[PATCH] D93973: [SCEV] Simplify trunc to zero based on known bits

Sun Jan 3 03:16:54 PST 2021

fhahn added inline comments.

================
Comment at: llvm/lib/Analysis/ScalarEvolution.cpp:1181
+    // desired recursion depth, only do this for unknown SCEV's.
+    if (const SCEVUnknown *U = dyn_cast<SCEVUnknown>(Op)) {
+      uint32_t MinTrailingZeros = GetMinTrailingZeros(Op);
----------------
gilr wrote:
> nikic wrote:
> > fhahn wrote:
> > > Are you worried about the cost of calling `GetMintrailingZeros` here? Could it happen that we have a arbitrary SCEV expression here for which we can get more accurate results thanks to `GetMinTrailingZeros`?
> > I believe this optimization can only be useful in the first place for SCEVUnknown (and SCEVPtrToInt, which is basically the same thing), as well as min/max expression. The latter only because we don't push truncates through min/max like we do for everything else. Possibly we should be doing that, but that's a different issue...
> > 
> > That said, from a code structure perspective, I'm not sure why this check is present in the "Depth > MaxCastDepth" branch at all. This is a recursion cut-off that is //supposed// to produce sub-optimal SCEV expressions, and there does not seem be any strong cause why this particular optimization needs to be applied unconditionally.
> >I believe this optimization can only be useful in the first place for SCEVUnknown
> 
> This patch was indeed motivated by assumptions, but the analysis first needs to get to the SCEVUnknowns. Calling GetMinTrailingZeros on any SCEV that got through GetTruncateExpr complements what ever the latter didn't simplify, but admittedly GetMinTrailingZeros is unboundedly recursive itself (even if cached and unrelated to getTruncateExpr's recursion).
> 
> >This is a recursion cut-off that is supposed to produce sub-optimal SCEV expressions
> 
> Cutting off potentially exponential recursion at some point makes a lot of sense. Not sure it implies not doing any work at the leaves though.
> 
> To be on the safe side let's start by calling GetMinTrailingZeros only for SCEVUnknowns at the end of the function and extend as needed.
>> I believe this optimization can only be useful in the first place for SCEVUnknown
> This patch was indeed motivated by assumptions, but the analysis first needs to get to the SCEVUnknowns. Calling GetMinTrailingZeros on any SCEV that got through GetTruncateExpr complements what ever the latter didn't simplify, but admittedly GetMinTrailingZeros is unboundedly recursive itself (even if cached and unrelated to getTruncateExpr's recursion).
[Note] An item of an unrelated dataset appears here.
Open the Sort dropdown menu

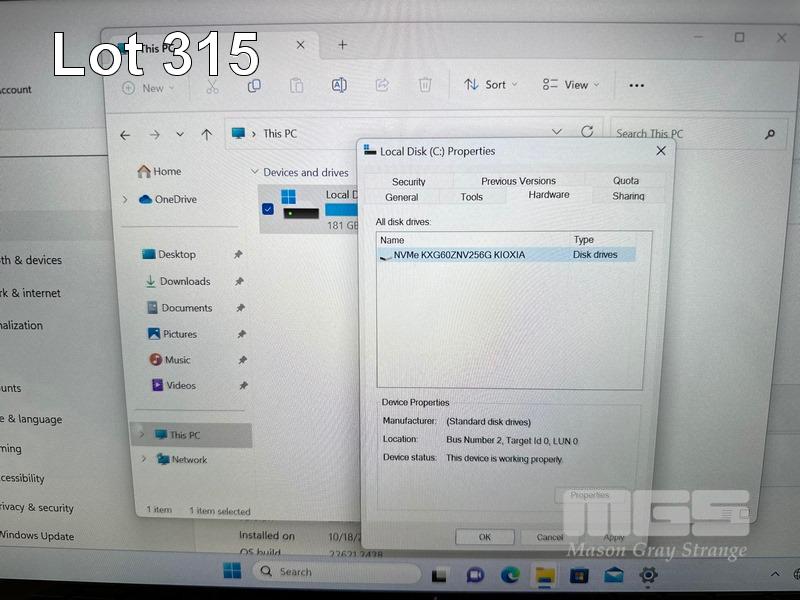pyautogui.click(x=490, y=86)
I am not sure, is there's anything conceptually making this only useful for `SCEVUnknown`?

 `GetMinTrailingZeroes` can provide useful bounds for a range of expressions which may be helpful for this optimization. One example involving a `UMax` expression below. This example probably highlights a missing fold for truncates, but the main point is that the reasoning in this patch here is complimentary and may catch additional cases. There is some overlap with the folds in the function, but I am not sure this means we should restrict this only to `SCEVUnknown`.  If `GetMinTrailingZeros` gets improved, it would be good to not miss out of the benefits in this function.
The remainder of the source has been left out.